Pada era tersebut, Rumah Sakit Trenggiling sudah diambil alih penuh dan dikelola oleh pemerintah daerah. Pada 1979, Gubernur Jawa Tengah Soeparjo Roestam bahkan memerintahkan agar rumah sakit berpindah lokasi yang tidak terlalu jauh dari pusat kota. Soeparjo berpendapat RS Trenggiling tidak strategis lagi dan aksesnya sulit jika Jembatan Sungai Klawing yang berada di Kelurahan Bancar putus karena bencana alam.
Oleh karenanya, pada 1981 mulai dibangun gedung rumah sakit baru yang berlokasi di Kelurahan Kembaran Kulon, Kecamatan Purbalingga. Dua tahun berikutnya, RS tersebut ditetapkan sebagai RSUD Purbalingga, rumah sakit tipe C dengan SK Menkes No. 223/Menkes/VI/1983.

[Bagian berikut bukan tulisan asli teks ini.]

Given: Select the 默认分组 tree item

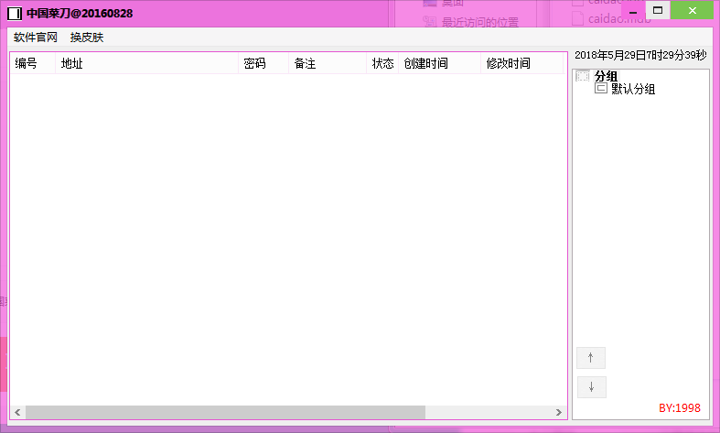Looking at the screenshot, I should (633, 89).
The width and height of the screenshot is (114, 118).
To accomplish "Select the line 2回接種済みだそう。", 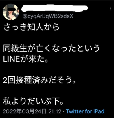I will point(39,81).
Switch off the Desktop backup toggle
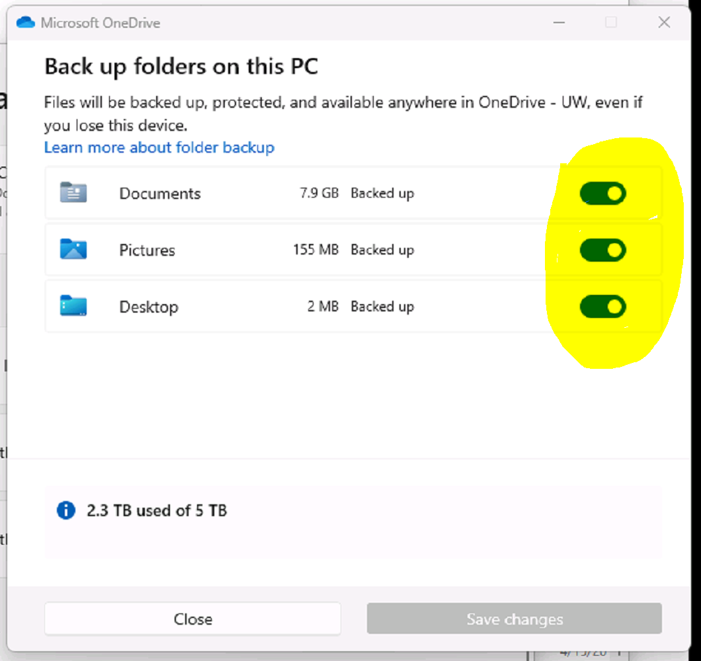The height and width of the screenshot is (661, 701). pyautogui.click(x=602, y=307)
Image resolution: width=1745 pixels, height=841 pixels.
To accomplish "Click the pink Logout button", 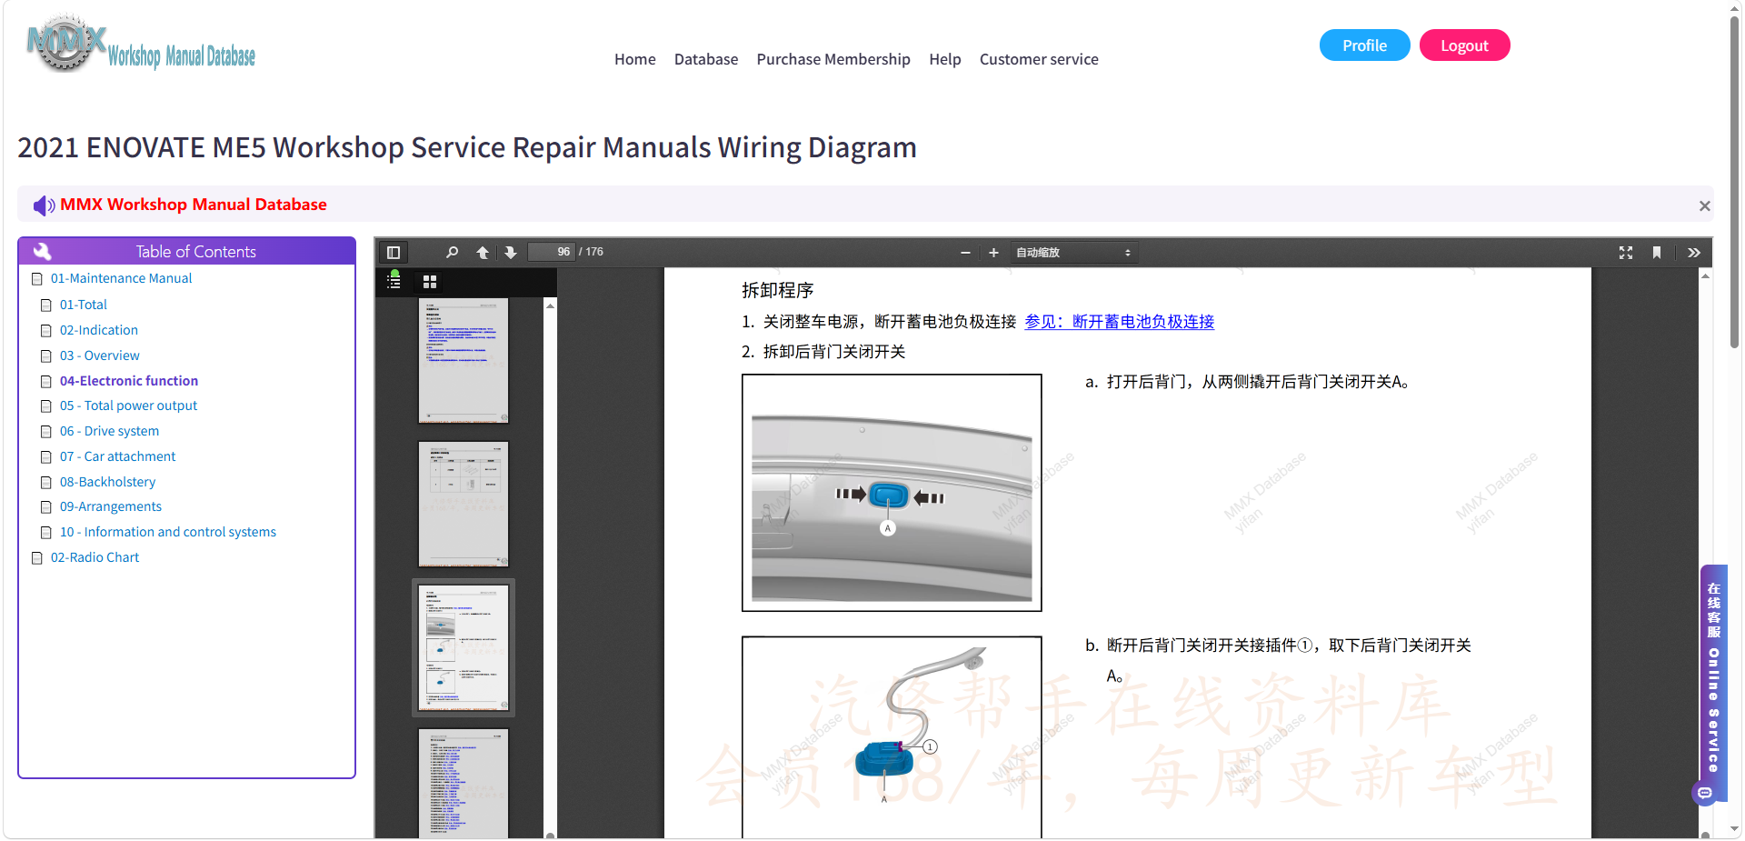I will pyautogui.click(x=1464, y=45).
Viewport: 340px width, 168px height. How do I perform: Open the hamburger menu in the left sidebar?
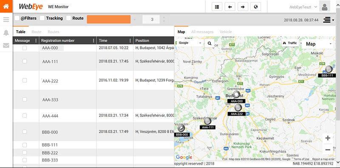6,20
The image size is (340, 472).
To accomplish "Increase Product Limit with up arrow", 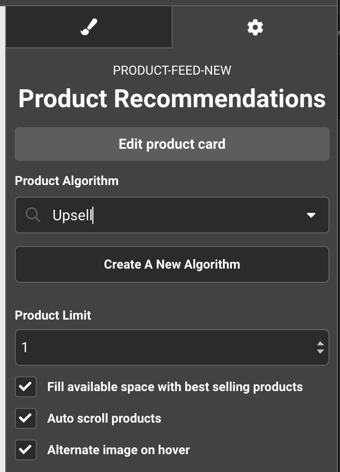I will tap(320, 344).
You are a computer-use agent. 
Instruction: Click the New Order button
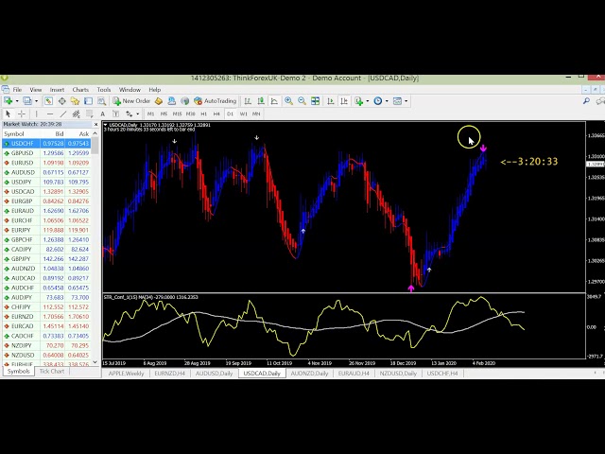tap(131, 101)
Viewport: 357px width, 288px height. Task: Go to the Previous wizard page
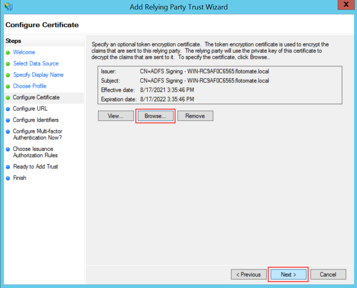(x=249, y=274)
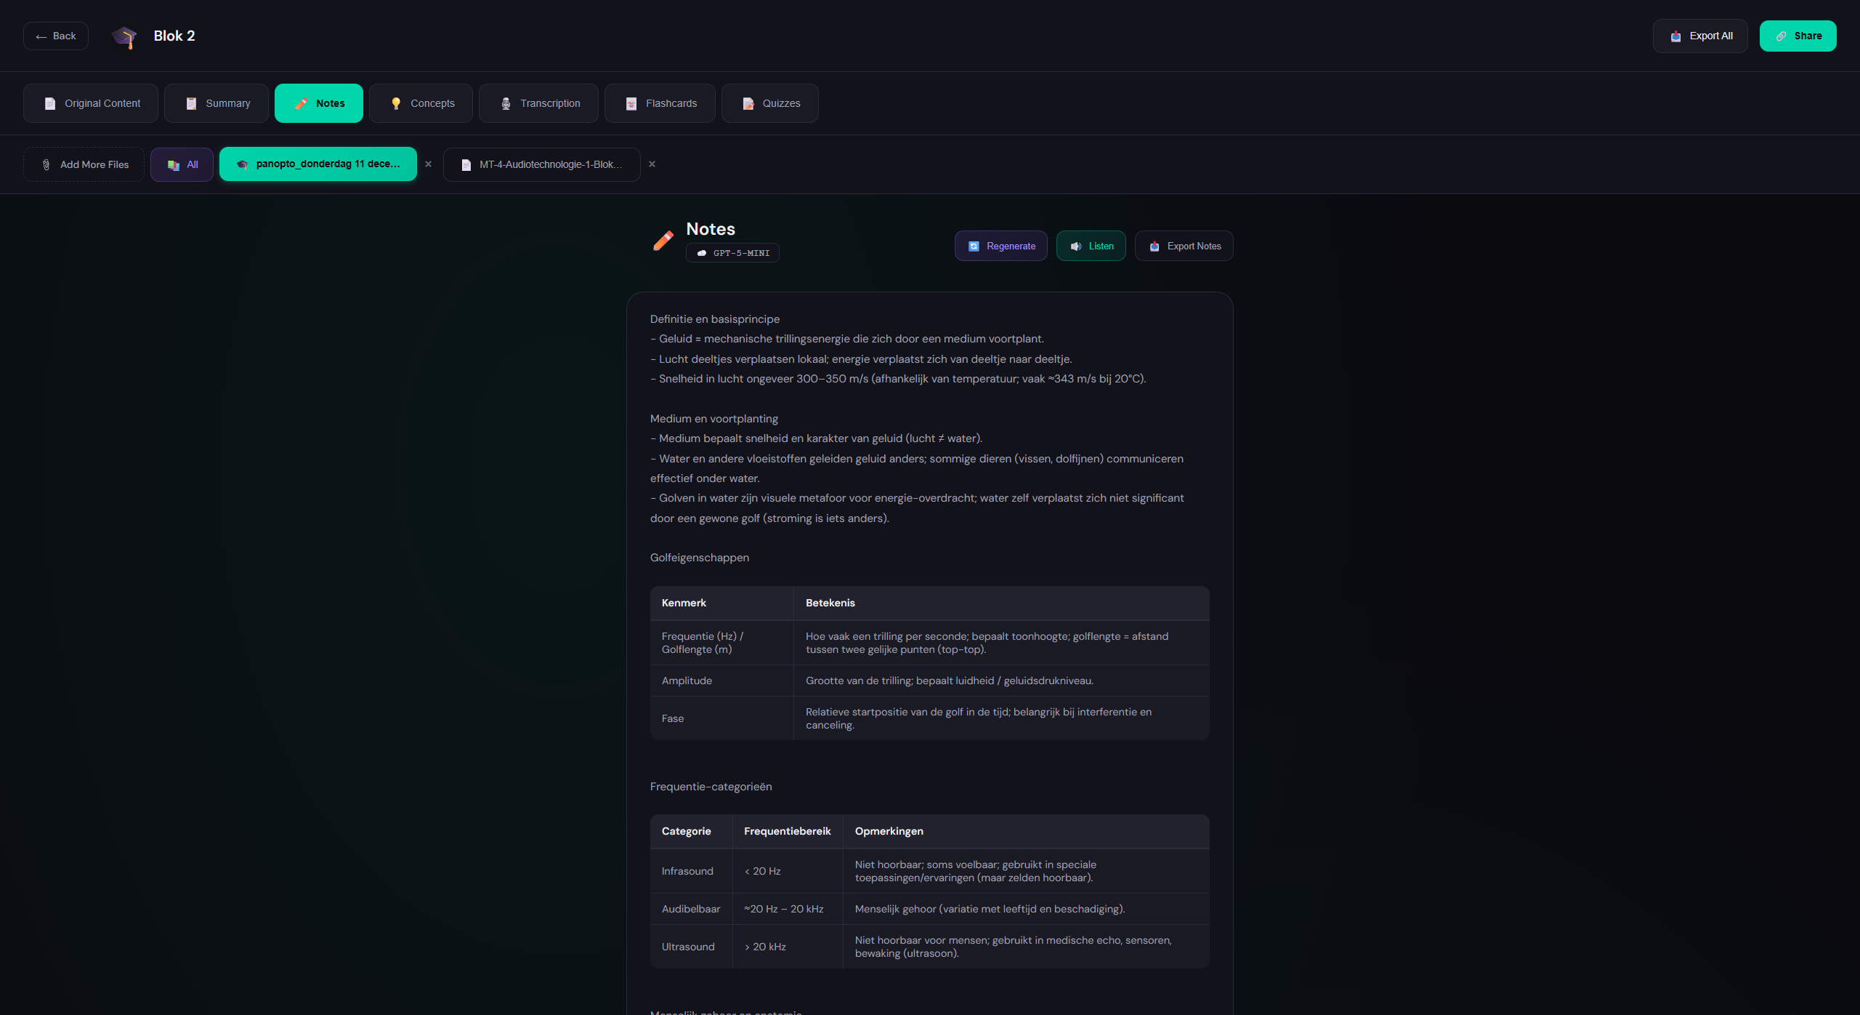Viewport: 1860px width, 1015px height.
Task: Click Add More Files button
Action: tap(84, 164)
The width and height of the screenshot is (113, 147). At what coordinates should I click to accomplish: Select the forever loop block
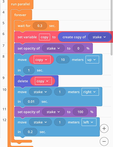pos(20,15)
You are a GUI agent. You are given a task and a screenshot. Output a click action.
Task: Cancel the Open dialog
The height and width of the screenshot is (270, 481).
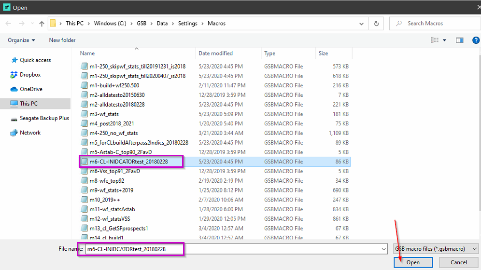[458, 262]
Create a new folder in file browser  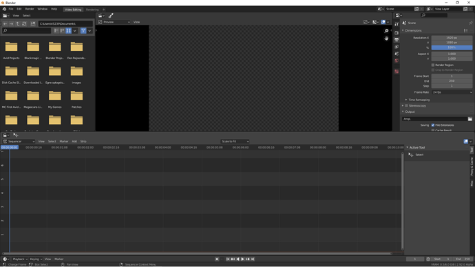pos(33,23)
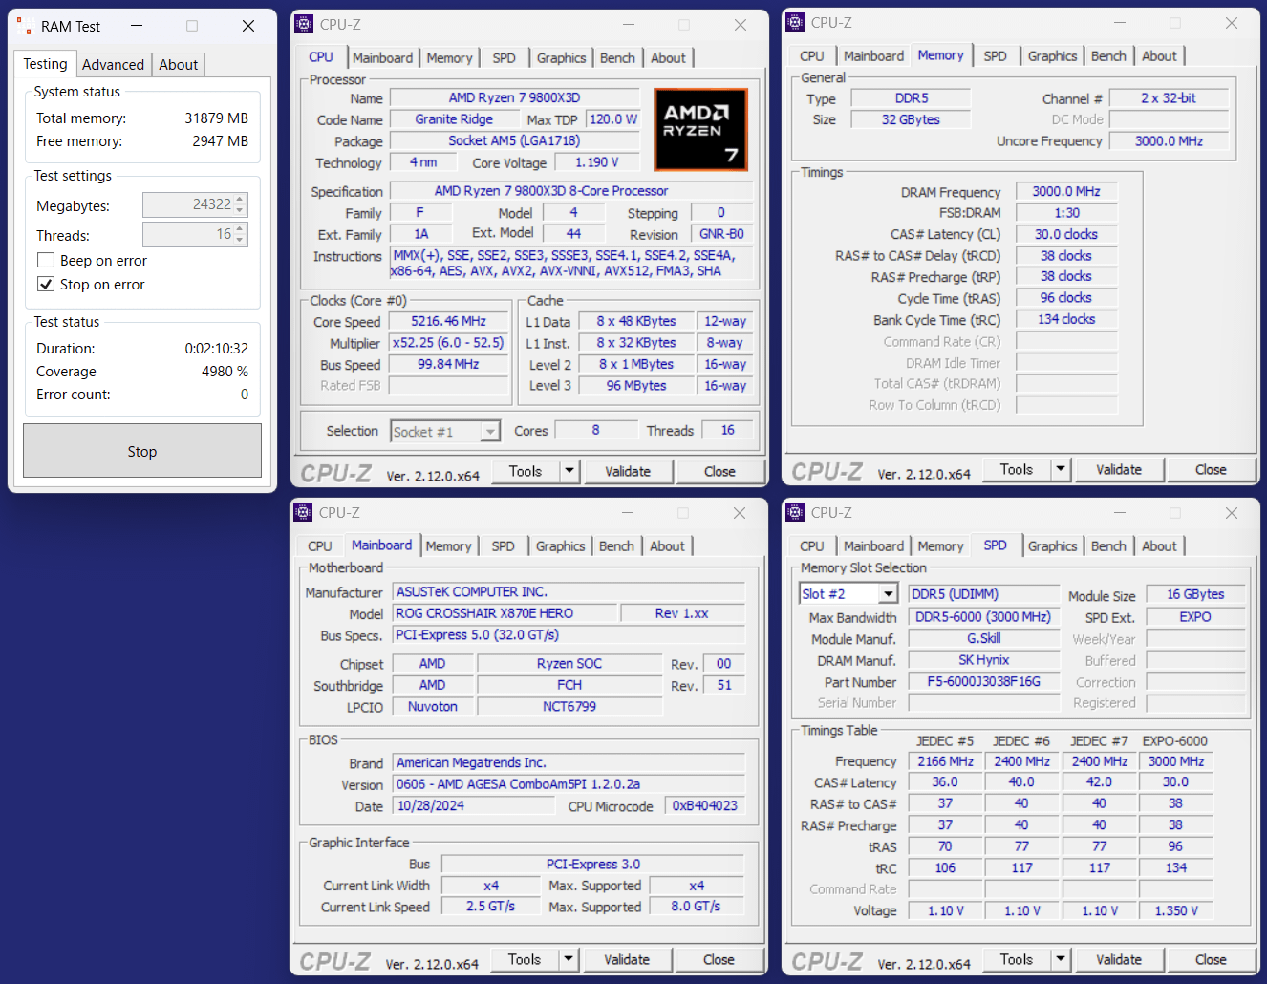Switch to Advanced tab in RAM Test
This screenshot has width=1267, height=984.
(x=113, y=65)
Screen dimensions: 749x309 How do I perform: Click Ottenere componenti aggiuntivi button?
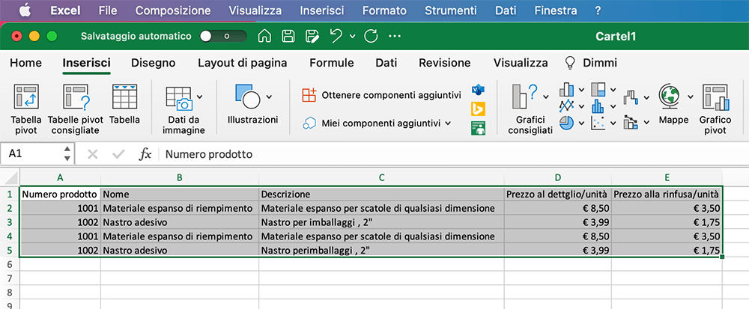coord(382,95)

Saat proses pembangunan sampai awal beroperasinya gedung rumah sakit yang baru, RS Trenggiling masih memberikan pelayanan kesehatan bagi masyarakat. Baru pada 5 Mei 1986 secara resmi seluruh kegiatan RSUD Purbalingga pindah ke lokasi yang terletak di Jl. Tentara Pelajar No. 22 Kelurahan Kembaran Kulon, Kecamatan Purbalingga.